Il a tourné l’interrupteur, et nous nous sommes retrouvés dans l’obscurité totale, que ne trouaient que des lueurs fugitives dans la mer : on aurait dit des météores par une nuit sans lune.

— Cette bête est sûrement la pire qui existe au monde, a soupiré Bill en s’épongeant le front. En la regardant, je me sentais comme un lendemain de cuite, après avoir bu une bouteille d’alcool prohibé.

— Elle n’était certes pas plaisante à considérer, a convenu le naturaliste. Et il doit être terrible d’avoir affaire à elle si l’on s’expose à ses pinces formidables. Mais à l’intérieur de notre cage, nous pouvons nous offrir le luxe de l’examiner en toute sécurité et à notre aise.

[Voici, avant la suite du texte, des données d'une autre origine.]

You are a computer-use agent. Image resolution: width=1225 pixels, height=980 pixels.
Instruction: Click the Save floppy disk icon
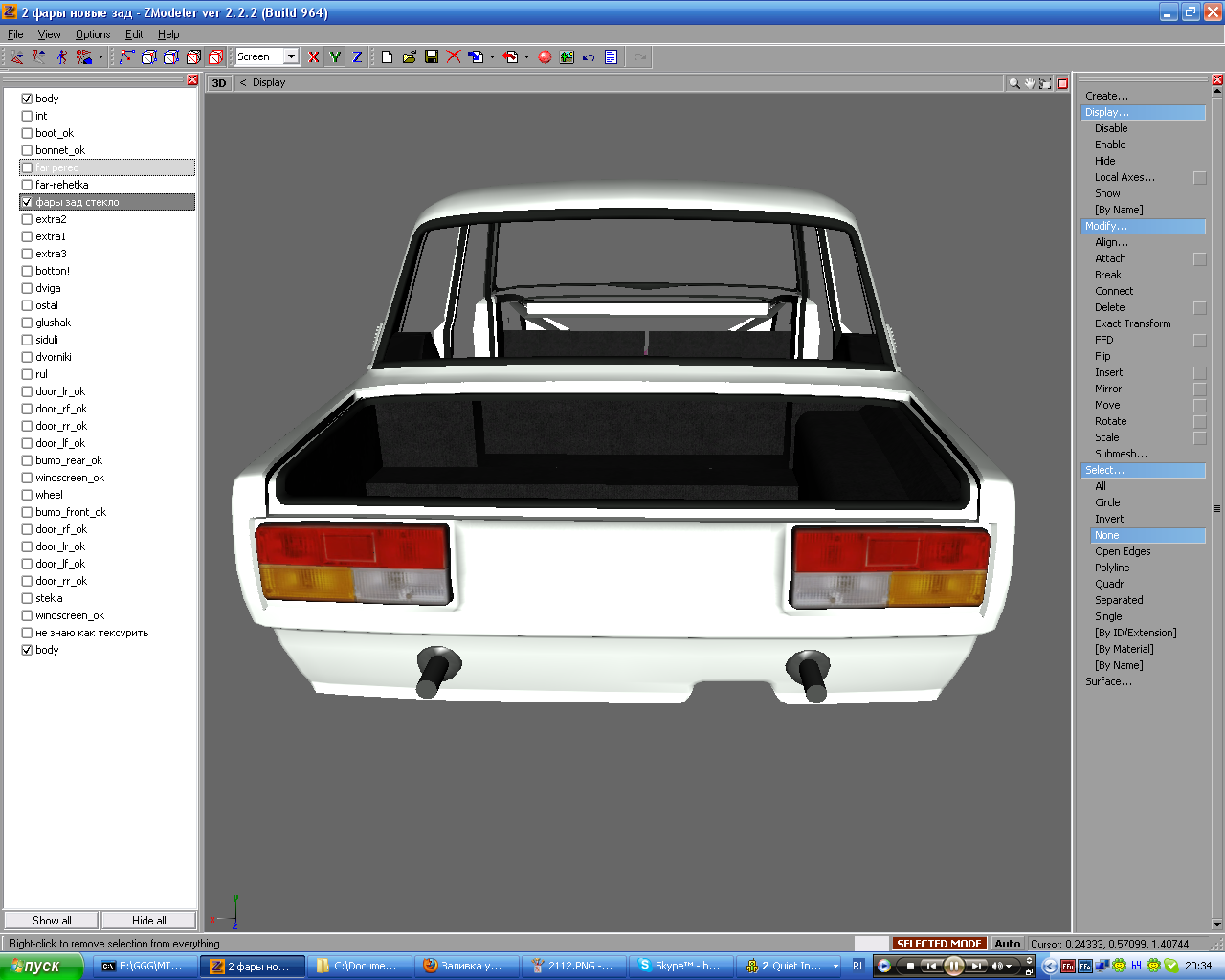[x=432, y=57]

À peine avait-il fini sa phrase que nous avons entendu sur l’acier de notre paroi un coup sec et dur, un vrai coup de pioche, suivi d’un long grattement puis d’un nouveau coup.

— Mais c’est qu’elle demande à entrer ! s’est écrié Bill Scanlan tout alarmé. Il manque un écriteau « Défense d’entrer » sur cette cabane.

Un léger tremblement dans sa voix attestait qu’il se forçait à plaisanter ; j’avoue que mes genoux s’entrechoquaient à la pensée que ce monstre essayait d’étreindre nos hublots les uns après les autres pour explorer cette étrange coquille qui, s’il parvenait à la fendre, lui offrirait un dîner tout prêt.

— Il ne peut pas nous faire de mal, a répondu Maracot qui avait perdu de son assurance. Mais peut-être vaudrait-il mieux nous débarrasser de cette brute …

Il a appelé le capitaine par le tube.

— … Relevez-nous de huit ou dix mètres !

Quelques secondes plus tard, nous avons quitté la plaine de lave et nous avons doucement oscillé dans l’eau calme. Mais la terrible bête avait de la suite dans les idées. Au bout d’un temps assez court, nous avons à nouveau entendu le grattement de ses antennes et ses coups de pinces tout autour de nous. C’était épouvantable de rester silencieusement assis dans le noir tout en sachant que la mort était aussi proche ! Si cette pince puissante s’abattait sur le hublot, le verre résisterait-il ? Telle était la question muette que chacun de nous se posait.

Mais tout à coup un autre danger, aussi imprévu mais plus pressant, s’est présenté. Les petits coups secs et durs ont retenti au-dessus de nos têtes, et nous nous sommes mis à nous balancer à une cadence soutenue.

— Mon Dieu ! me suis-je écrié. Elle a saisi le câble. Elle va sûrement le couper !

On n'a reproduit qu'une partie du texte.